# GEP-OnSSET GIS-Extraction Notebook for GEP-OnSSET

This is the GEP-OnSSET GIS extraction notebook. It replaces the [QGIS plugin](https://github.com/global-electrification-platform/Cluster-based_extraction_OnSSET/tree/master/Plugin) used in the online course.

The main purpose of this notebook is to facilitate the change of single datasets without running through the entire plugin. Using this notebook the user will be able to change however many datasets needed.
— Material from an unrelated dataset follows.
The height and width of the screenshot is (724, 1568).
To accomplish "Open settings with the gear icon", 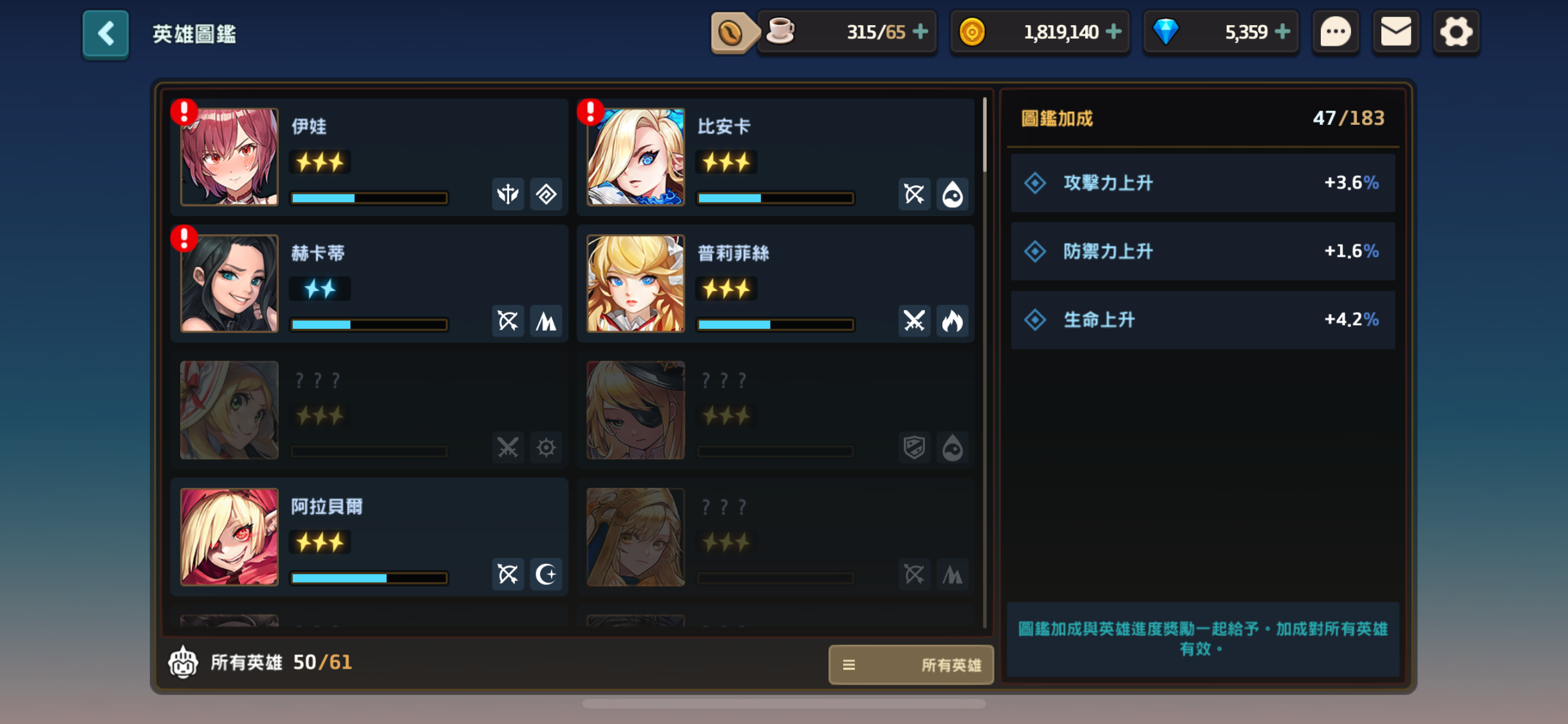I will click(x=1456, y=32).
In order to run an OnSSET analysis the following datasets are needed:
* Admin boundaries
* Slope
* Global horizontal irradiation
* Travel time
* Wind velocity
* Clusters **(these clusters should include: The name of the study area, the amount of nighttime lights, population, population living in areas with nighttime light and an ID column)**. The clusters can be downloaded from [Energydata.info](https://energydata.info/) or generated directly using this [code](https://github.com/global-electrification-platform/Clustering_notebook).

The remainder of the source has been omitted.